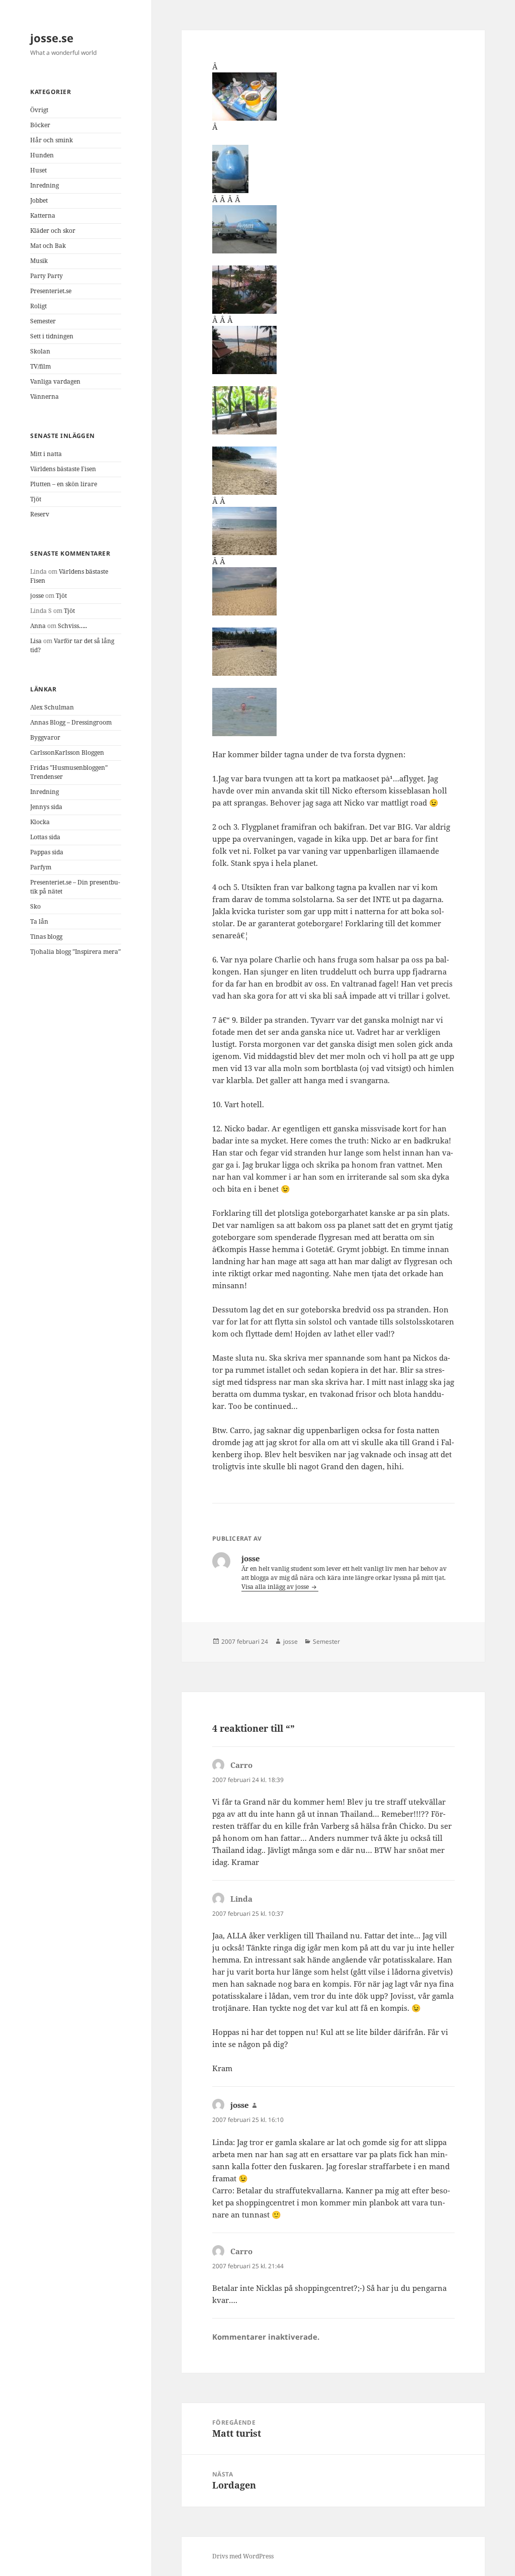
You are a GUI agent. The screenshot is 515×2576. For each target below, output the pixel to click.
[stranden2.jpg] (333, 591)
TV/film (40, 366)
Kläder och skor (52, 230)
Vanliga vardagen (55, 381)
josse (37, 595)
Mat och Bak (48, 245)
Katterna (42, 215)
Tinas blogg (46, 936)
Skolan (40, 351)
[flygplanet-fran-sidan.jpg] (333, 229)
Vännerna (44, 396)
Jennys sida (46, 807)
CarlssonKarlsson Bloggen (67, 752)
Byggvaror (45, 737)
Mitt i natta (46, 454)
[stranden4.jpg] (333, 471)
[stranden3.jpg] (333, 531)
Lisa (36, 641)
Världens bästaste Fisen (63, 469)
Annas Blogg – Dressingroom (71, 722)
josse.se (51, 37)
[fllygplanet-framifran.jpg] (333, 169)
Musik (39, 260)
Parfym (40, 867)
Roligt (38, 306)
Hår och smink (51, 140)
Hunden (42, 155)
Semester (43, 321)
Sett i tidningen (51, 336)
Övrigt (39, 110)
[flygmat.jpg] (333, 96)
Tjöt (35, 499)
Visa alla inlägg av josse (275, 1586)
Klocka (40, 822)
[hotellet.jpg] (333, 652)
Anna (38, 625)
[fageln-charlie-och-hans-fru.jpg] (333, 410)
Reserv (39, 514)
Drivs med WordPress (243, 2556)
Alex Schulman (52, 707)
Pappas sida (46, 852)
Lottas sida (45, 837)
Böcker (40, 125)
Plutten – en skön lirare (63, 484)
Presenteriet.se (50, 291)
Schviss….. (72, 625)
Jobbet (39, 200)
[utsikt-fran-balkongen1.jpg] (333, 350)
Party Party (46, 276)
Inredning (44, 185)
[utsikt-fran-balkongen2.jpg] (333, 289)
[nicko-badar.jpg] (333, 712)
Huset (38, 170)
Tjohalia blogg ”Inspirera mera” (75, 951)
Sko (35, 906)
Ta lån (39, 921)
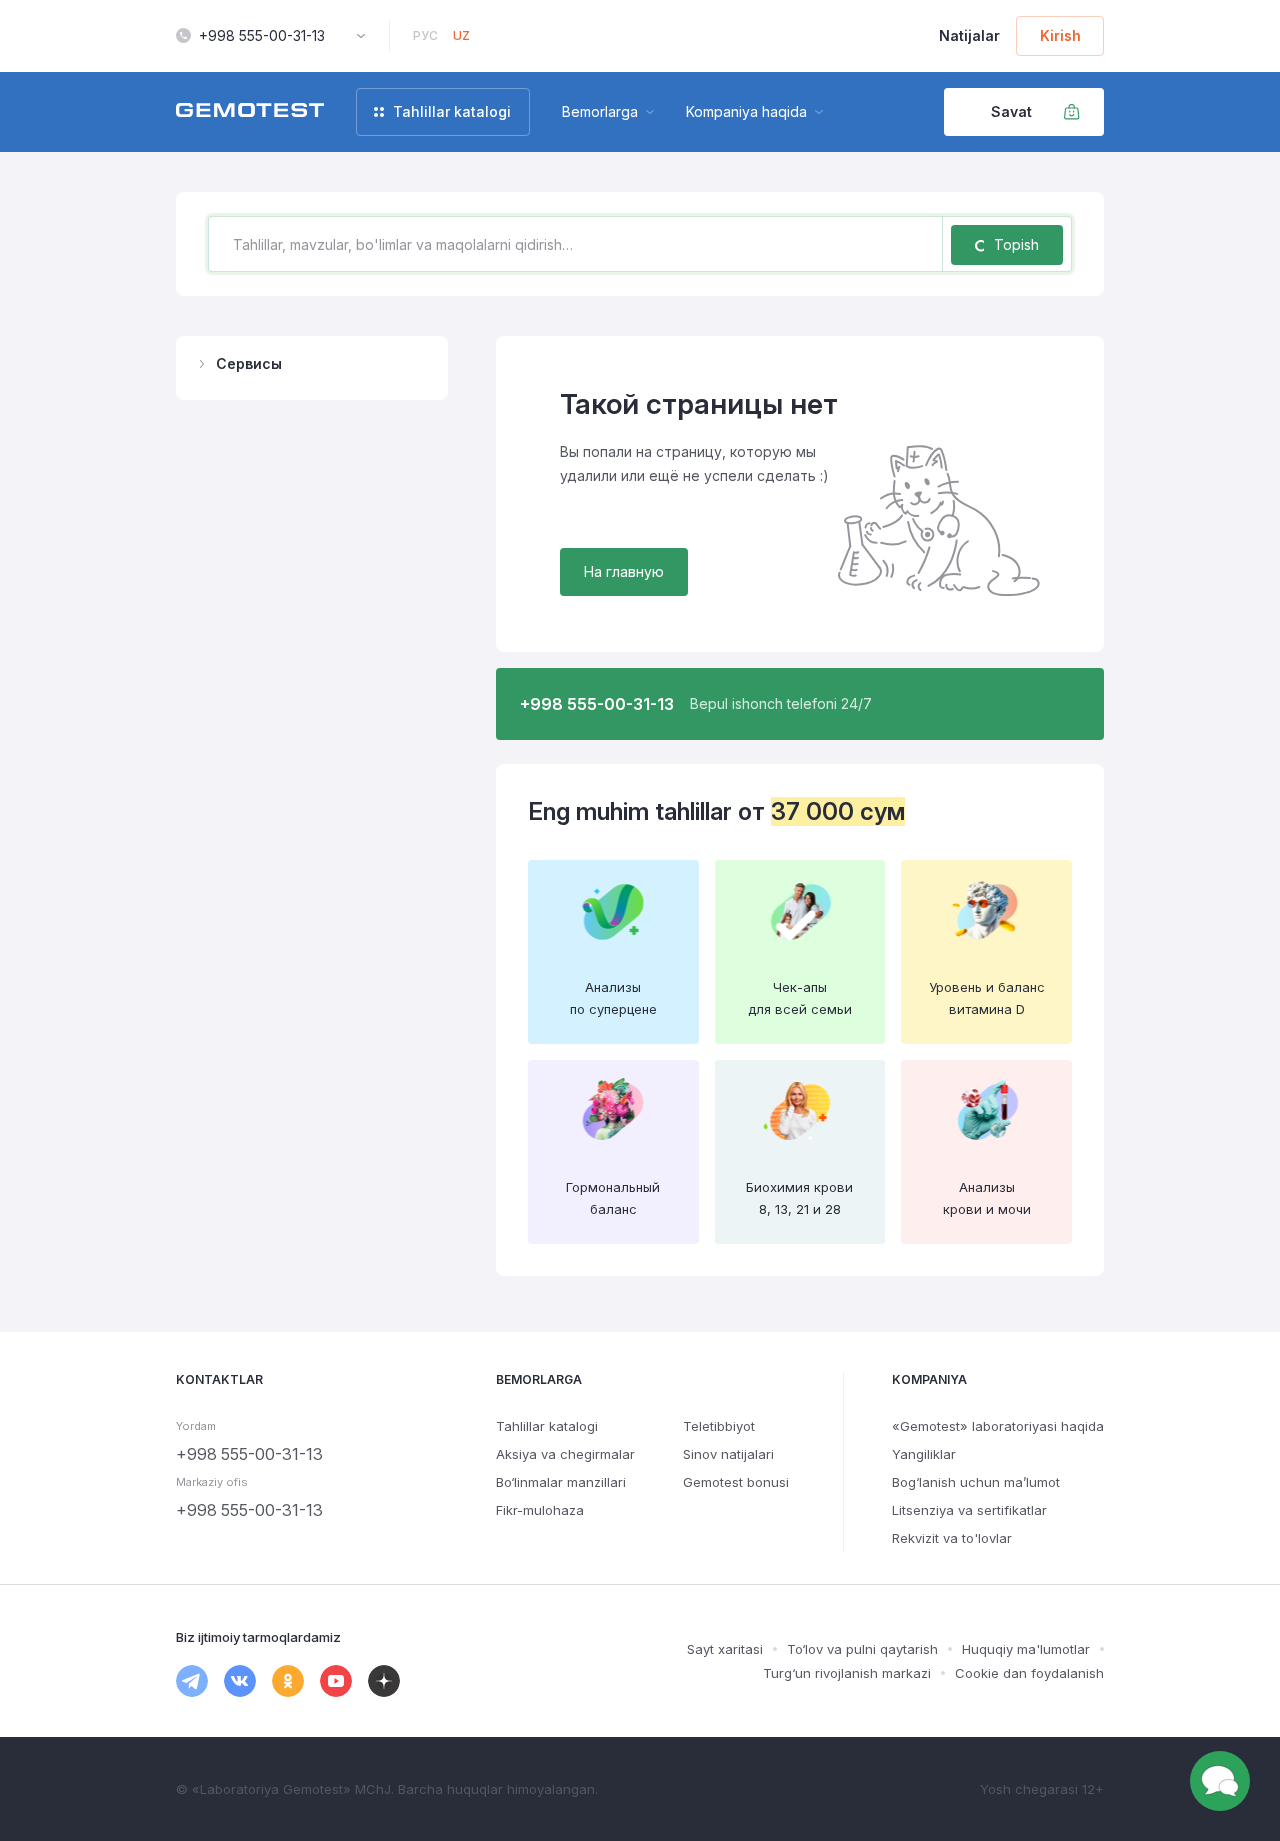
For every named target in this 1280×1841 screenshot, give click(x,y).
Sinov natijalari (728, 1454)
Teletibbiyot (719, 1426)
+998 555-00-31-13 (262, 35)
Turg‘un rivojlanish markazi (847, 1673)
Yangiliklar (924, 1454)
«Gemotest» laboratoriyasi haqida (998, 1426)
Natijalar (969, 35)
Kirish (1060, 35)
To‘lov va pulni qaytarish (862, 1649)
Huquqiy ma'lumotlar (1026, 1649)
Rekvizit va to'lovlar (952, 1538)
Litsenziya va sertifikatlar (969, 1510)
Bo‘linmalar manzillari (561, 1482)
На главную (624, 571)
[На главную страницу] (250, 112)
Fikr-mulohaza (540, 1510)
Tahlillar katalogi (547, 1426)
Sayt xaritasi (725, 1649)
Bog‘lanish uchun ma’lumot (976, 1482)
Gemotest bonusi (736, 1482)
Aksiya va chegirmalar (565, 1454)
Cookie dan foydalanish (1029, 1673)
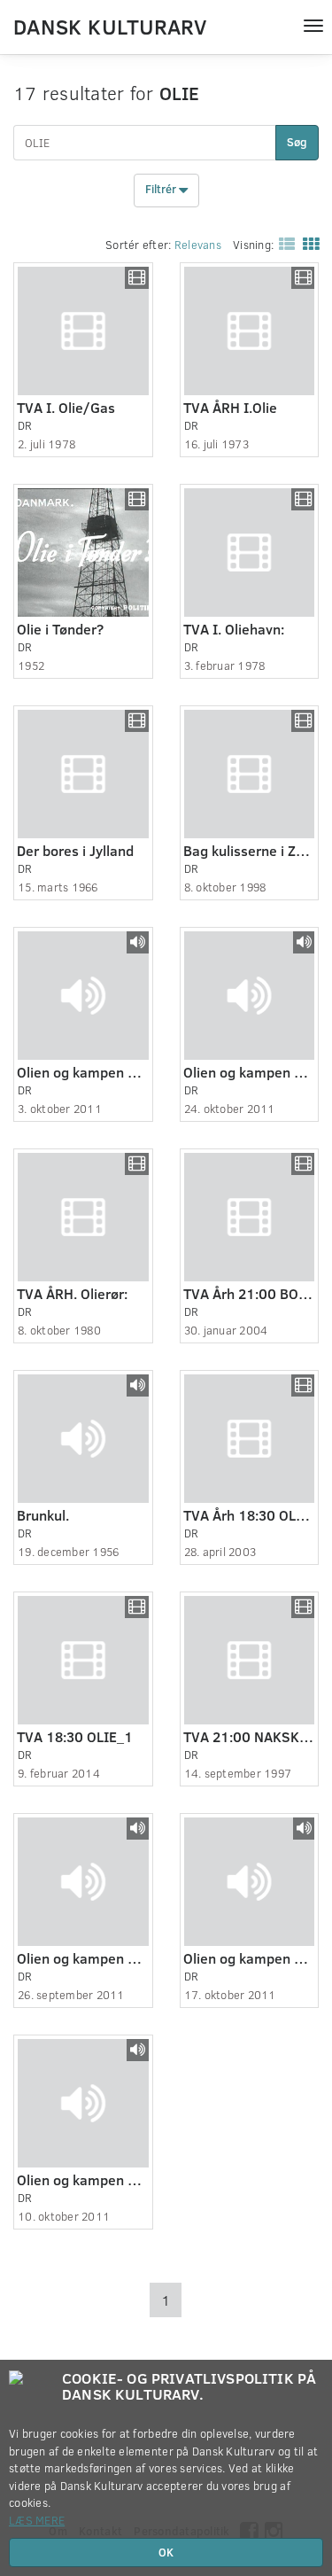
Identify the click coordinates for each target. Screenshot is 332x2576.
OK (166, 2552)
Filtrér (162, 190)
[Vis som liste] (283, 243)
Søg (297, 142)
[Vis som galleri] (307, 243)
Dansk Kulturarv (109, 26)
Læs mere (37, 2520)
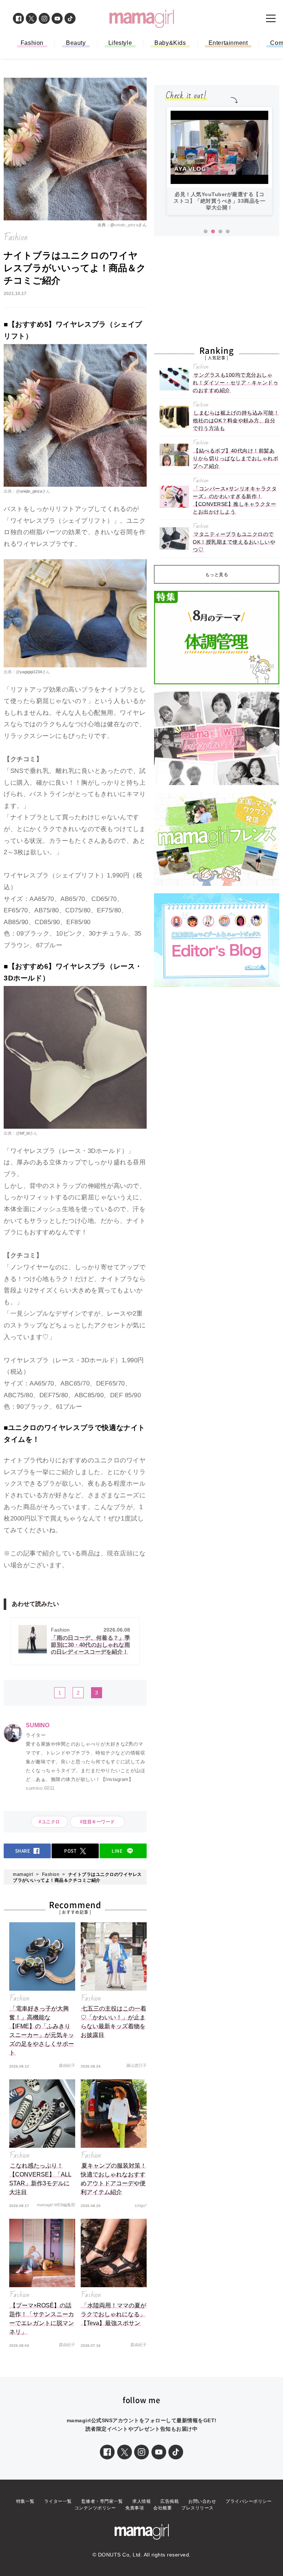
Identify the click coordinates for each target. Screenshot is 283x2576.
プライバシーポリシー (249, 2501)
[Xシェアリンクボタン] (124, 2452)
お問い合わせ (202, 2501)
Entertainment (228, 43)
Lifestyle (120, 43)
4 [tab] (227, 231)
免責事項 (134, 2508)
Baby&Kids (170, 43)
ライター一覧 (58, 2501)
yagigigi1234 (31, 672)
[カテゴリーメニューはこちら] (271, 18)
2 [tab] (213, 231)
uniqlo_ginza (126, 225)
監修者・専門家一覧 (102, 2501)
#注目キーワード (100, 1821)
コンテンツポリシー (95, 2508)
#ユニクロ (49, 1821)
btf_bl (24, 1133)
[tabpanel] (219, 161)
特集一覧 (25, 2501)
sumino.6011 (40, 1788)
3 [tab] (220, 231)
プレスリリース (197, 2508)
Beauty (76, 43)
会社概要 (162, 2508)
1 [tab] (205, 231)
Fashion (32, 43)
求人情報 (141, 2501)
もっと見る (216, 574)
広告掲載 (169, 2501)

§ §

[REQUIREMENT] Working from the records above, set down word for word everything from the line containing "CarlssonKarlsson Bloggen (67, 752)" down to the line containing "Læs mere (37, 2520)", ends included, minus the pictures.

[EXERCISE RESPONSE]
CarlssonKarlsson Bloggen (67, 752)
Byggvaror (45, 737)
Mitt i natta (46, 454)
[stranden4.jpg] (333, 471)
[stranden3.jpg] (333, 531)
Lisa (36, 641)
Världens bästaste Fisen (63, 469)
Annas Blogg – Dressingroom (71, 722)
josse.se (51, 37)
[fllygplanet-framifran.jpg] (333, 169)
Musik (39, 260)
Parfym (40, 867)
Roligt (38, 306)
Hår och smink (51, 140)
Hunden (42, 155)
Semester (43, 321)
Sett i tidningen (51, 336)
Övrigt (39, 110)
[flygmat.jpg] (333, 96)
Tjöt (35, 499)
Visa alla inlägg av josse (275, 1586)
Klocka (40, 822)
[hotellet.jpg] (333, 652)
Anna (38, 625)
[fageln-charlie-och-hans-fru.jpg] (333, 410)
Reserv (39, 514)
Drivs med WordPress (243, 2556)
Alex Schulman (52, 707)
Pappas sida (46, 852)
Lottas sida (45, 837)
Böcker (40, 125)
Plutten – en skön lirare (63, 484)
Presenteriet.se (50, 291)
Schviss….. (72, 625)
Jobbet (39, 200)
[utsikt-fran-balkongen1.jpg] (333, 350)
Party Party (46, 276)
Inredning (44, 185)
[utsikt-fran-balkongen2.jpg] (333, 289)
[nicko-badar.jpg] (333, 712)
Huset (38, 170)
Tjohalia blogg ”Inspirera mera” (75, 951)
Sko (35, 906)
Ta lån (39, 921)
For every named target in this 1280×1841 screenshot, give click(x,y).
Sinov natijalari (728, 1454)
Teletibbiyot (719, 1426)
+998 555-00-31-13 (262, 35)
Turg‘un rivojlanish markazi (847, 1673)
Yangiliklar (924, 1454)
«Gemotest» laboratoriyasi haqida (998, 1426)
Natijalar (969, 35)
Kirish (1060, 35)
To‘lov va pulni qaytarish (862, 1649)
Huquqiy ma'lumotlar (1026, 1649)
Rekvizit va to'lovlar (952, 1538)
Litsenziya va sertifikatlar (969, 1510)
Bo‘linmalar manzillari (561, 1482)
На главную (624, 571)
[На главную страницу] (250, 112)
Fikr-mulohaza (540, 1510)
Tahlillar katalogi (547, 1426)
Sayt xaritasi (725, 1649)
Bog‘lanish uchun ma’lumot (976, 1482)
Gemotest bonusi (736, 1482)
Aksiya va chegirmalar (565, 1454)
Cookie dan foydalanish (1029, 1673)
Identify the click coordinates for each target. Screenshot is 332x2576.
OK (166, 2552)
Filtrér (162, 190)
[Vis som liste] (283, 243)
Søg (297, 142)
[Vis som galleri] (307, 243)
Dansk Kulturarv (109, 26)
Læs mere (37, 2520)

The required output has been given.